На этой картинке молодая женщина в длинном белом платье собиралась броситься с моста; волосы у нее были распущены, она глядела на луну, по щекам у нее текли слезы; две руки она сложила на груди, две протянула перед собой, а еще две простирала к луне. Художница хотела сначала посмотреть, что будет лучше, а потом стереть лишние руки, только, как я уже говорил, она умерла, прежде чем успела на чем-нибудь окончательно остановиться, а родные повесили эту картинку у нее над кроватью и в день ее рождения всегда убирали цветами. А в другое время картинку задергивали маленькой занавесочкой. У молодой женщины на этой картинке было довольно приятное лицо, только рук уж очень много, и от этого она, по-моему, смахивала на паука.

Когда эта девочка была еще жива, она завела себе альбом и наклеивала туда из «Пресвитерианской газеты» объявления о похоронах, заметки о несчастных случаях и долготерпеливых страдальцах и сама сочиняла про них стихи.

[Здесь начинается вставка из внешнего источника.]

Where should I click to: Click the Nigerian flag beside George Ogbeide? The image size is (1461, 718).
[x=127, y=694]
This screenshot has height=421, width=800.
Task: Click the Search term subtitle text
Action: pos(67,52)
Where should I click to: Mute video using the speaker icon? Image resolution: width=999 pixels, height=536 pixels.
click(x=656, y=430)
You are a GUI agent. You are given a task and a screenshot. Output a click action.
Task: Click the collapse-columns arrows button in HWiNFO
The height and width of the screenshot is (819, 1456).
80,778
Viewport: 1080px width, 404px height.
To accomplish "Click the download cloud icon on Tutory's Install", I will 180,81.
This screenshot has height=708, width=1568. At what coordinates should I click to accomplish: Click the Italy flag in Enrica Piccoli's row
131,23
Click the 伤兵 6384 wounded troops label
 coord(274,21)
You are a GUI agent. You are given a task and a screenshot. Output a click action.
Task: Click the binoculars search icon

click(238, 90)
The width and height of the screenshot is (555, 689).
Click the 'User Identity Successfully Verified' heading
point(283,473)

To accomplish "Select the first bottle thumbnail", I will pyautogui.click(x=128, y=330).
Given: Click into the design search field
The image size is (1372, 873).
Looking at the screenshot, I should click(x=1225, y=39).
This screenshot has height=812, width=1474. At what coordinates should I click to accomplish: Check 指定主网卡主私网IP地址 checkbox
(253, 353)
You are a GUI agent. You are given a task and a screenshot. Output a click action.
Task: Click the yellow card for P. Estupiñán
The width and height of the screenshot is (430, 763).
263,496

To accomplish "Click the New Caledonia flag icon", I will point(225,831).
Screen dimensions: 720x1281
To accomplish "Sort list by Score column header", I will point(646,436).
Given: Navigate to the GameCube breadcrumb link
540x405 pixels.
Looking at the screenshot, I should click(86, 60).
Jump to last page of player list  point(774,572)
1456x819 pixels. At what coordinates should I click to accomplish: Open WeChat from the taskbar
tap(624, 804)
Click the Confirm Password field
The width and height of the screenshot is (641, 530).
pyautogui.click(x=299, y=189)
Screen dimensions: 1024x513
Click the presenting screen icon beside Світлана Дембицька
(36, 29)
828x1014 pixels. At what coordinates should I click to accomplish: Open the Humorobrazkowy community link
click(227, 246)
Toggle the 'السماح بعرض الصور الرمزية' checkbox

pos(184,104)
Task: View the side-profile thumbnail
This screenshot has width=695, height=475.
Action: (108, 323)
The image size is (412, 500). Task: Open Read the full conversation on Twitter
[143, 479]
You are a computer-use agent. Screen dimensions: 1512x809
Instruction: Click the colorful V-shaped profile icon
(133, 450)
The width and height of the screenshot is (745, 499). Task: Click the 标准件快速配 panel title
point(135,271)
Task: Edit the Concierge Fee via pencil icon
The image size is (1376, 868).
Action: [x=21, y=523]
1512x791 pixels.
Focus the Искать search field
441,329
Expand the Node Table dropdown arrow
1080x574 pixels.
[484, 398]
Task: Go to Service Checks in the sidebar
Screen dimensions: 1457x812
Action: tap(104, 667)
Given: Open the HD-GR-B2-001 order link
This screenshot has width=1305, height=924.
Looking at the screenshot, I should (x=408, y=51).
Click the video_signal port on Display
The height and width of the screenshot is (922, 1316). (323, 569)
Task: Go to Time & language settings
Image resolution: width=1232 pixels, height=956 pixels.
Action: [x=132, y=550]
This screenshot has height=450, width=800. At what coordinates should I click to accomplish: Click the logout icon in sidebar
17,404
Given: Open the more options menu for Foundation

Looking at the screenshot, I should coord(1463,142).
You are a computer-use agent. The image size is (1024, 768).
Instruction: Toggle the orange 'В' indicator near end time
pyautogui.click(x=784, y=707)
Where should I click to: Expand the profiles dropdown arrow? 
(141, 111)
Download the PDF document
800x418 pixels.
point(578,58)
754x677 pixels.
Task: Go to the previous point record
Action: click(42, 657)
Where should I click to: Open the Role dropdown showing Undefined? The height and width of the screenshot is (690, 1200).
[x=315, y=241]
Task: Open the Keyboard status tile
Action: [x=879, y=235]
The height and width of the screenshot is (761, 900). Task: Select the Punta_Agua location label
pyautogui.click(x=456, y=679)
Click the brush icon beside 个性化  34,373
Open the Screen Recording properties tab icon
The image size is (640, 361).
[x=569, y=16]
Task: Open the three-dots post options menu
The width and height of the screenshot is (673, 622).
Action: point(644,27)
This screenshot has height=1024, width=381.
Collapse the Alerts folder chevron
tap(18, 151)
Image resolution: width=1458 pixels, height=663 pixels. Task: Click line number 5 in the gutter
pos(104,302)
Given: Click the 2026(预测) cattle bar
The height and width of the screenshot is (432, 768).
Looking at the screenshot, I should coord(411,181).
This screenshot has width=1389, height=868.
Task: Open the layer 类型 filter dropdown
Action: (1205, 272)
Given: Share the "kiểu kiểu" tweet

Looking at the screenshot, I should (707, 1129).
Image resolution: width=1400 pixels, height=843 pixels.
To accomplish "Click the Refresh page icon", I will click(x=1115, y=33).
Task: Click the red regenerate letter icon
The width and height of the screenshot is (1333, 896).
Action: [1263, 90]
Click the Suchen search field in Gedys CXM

Стихи были очень хорошие. Вот что она написала про одного мальчика по имени Стивен Даулинг Ботс, который упал в колодец и утонул:

Ода на кончину Стивена Даулинга Ботса

Хворал ли юный Стивен,
И умер ли он от хвори?
И рыдали ль друзья и родные,
Не помня себя от горя?
О нет! Судьба послала
Родным иное горе,
И хоть они рыдали,
Но умер он не от хвори.
Не свинкой его раздуло,
И сыпью не корь покрыла —
Нет, вовсе не корь и не свинка
Беднягу Ботса сгубила;
Несчастною любовью
Не был наш Ботс сражен;
Объевшись сырой морковью,
От колик не умер он.
К судьбе несчастного Ботса
Склоните печальный слух:
Свалившись на дно колодца,
К небесам воспарил его дух.
Достали его, откачали,
Но уже поздно было:
Туда, где нет печали,
Душа его воспарила.

Если Эммелина Грэнджерфорд умела писать такие стихи, когда ей не было еще четырнадцати лет, то что бы могло из нее получиться со временем! Бак говорил, что сочинять стихи для нее было плевое дело. Она даже ни на минуту не задумывалась. Бывало, придумает одну строчку, а если не может подобрать к ней рифму, то зачеркнет, напишет новую строчку и жарит дальше. Она особенно не разбиралась и с удовольствием писала стихи о чем угодно, лишь бы это было что-нибудь грустное. Стоило кому-нибудь умереть, будь это мужчина, женщина или ребенок, покойник еще и остыть не успеет, а она уж тут как тут со своими стихами. Она называла их «данью покойному». Соседи говорили, что первым являлся доктор, потом Эммелина, а потом уже гробовщик; один только раз гробовщик опередил Эммелину, и то она задержалась из-за рифмы к фамилии покойного, а звали его Уистлер. От этого удара она так и не могла оправиться, все чахла да чахла и прожила после этого недолго. Бедняжка, сколько раз я заходил к ней в комнату! И когда ее картинки расстраивали мне нервы и я начинал на нее сердиться, то доставал ее старенький альбом и читал.